Modify the datakit.yaml file to mount the logfwdserver.conf file to DataKit's /usr/local/datakit/conf.d/log/ directory.
Add the following configuration to datakit.yaml:
---
apiVersion: v1
kind: ConfigMap
metadata:
name: datakit-conf
namespace: datakit
data:
#### logfwdserver
logfwdserver.conf: |-
[inputs.logfwdserver]
## Logfwd receiver listening address and port
address = "0.0.0.0:9531"
[inputs.logfwdserver.tags]
# some_tag = "some_value"
# more_tag = "some_other_value"
Add the following to the DaemonSet resource:
- mountPath: /usr/local/datakit/conf.d/log/logfwdserver.conf
name: datakit-conf
subPath: logfwdserver.conf
2 Mount Pipeline¶
Modify the datakit.yaml file to mount the pod-logging-demo.p file to DataKit's /usr/local/datakit/pipeline/ directory.
Add the following to the ConfigMap resource:
pod-logging-demo.p: |-
# Log format
#2021-12-01 10:41:06.015 [http-nio-8090-exec-2] INFO c.s.d.c.HealthController - [getPing,19] - - Call ping interface
grok(_, "%{TIMESTAMP_ISO8601:time} %{NOTSPACE:thread_name} %{LOGLEVEL:status}%{SPACE}%{NOTSPACE:class_name} - \\[%{NOTSPACE:method_name},%{NUMBER:line}\\] - - %{GREEDYDATA:msg}")

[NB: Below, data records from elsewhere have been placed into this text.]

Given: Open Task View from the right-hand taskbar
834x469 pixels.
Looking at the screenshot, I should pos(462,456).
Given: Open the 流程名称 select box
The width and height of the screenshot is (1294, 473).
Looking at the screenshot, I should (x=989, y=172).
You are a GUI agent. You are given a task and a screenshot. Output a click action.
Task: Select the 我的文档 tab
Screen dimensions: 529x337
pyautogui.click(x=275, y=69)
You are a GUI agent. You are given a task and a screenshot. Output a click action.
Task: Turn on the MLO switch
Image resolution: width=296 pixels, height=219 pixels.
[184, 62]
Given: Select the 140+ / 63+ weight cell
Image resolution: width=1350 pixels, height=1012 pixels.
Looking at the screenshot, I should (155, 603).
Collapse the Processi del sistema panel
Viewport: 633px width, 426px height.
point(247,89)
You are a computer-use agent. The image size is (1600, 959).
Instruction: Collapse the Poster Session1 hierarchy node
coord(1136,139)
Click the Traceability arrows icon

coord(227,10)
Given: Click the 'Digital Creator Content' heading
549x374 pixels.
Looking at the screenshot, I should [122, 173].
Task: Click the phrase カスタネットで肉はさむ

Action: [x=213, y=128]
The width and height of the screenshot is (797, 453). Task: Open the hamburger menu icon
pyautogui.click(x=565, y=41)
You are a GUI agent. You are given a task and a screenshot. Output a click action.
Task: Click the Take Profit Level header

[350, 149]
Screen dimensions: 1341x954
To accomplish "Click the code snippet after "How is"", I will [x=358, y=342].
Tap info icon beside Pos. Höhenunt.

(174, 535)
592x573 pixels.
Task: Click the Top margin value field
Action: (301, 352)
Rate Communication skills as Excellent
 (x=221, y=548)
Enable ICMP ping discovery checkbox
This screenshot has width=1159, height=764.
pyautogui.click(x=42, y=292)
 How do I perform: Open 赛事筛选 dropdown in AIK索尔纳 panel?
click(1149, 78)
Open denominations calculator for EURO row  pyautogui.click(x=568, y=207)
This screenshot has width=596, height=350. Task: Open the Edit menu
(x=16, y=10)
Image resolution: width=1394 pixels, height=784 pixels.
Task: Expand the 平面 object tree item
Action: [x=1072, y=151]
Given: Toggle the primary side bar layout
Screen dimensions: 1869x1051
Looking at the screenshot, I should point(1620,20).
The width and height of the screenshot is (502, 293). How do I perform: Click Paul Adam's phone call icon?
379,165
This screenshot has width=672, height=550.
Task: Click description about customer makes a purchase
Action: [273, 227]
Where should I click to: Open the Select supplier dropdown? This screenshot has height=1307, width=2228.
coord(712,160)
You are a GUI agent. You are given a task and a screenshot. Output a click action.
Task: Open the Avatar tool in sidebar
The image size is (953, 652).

default_time(time,"Asia/Shanghai")
Add the following to the DaemonSet resource:
- mountPath: /usr/local/datakit/pipeline/pod-logging-demo.p
name: datakit-conf
subPath: pod-logging-demo.p
Note: If you do not need to use Pipeline for log parsing, this step can be skipped.
3 Restart DataKit¶
4 Collect Logs with Logfwd Sidecar¶
Deploy the Logfwd image and the business image in the same Pod. Below, we use log-demo-service:v1 as the business image, generating a /data/app/logs/log.log log file. Use Logfwd to read the log file via shared storage and send it to DataKit. Use pod-logging-demo.p to parse the log and match multiple lines using dates.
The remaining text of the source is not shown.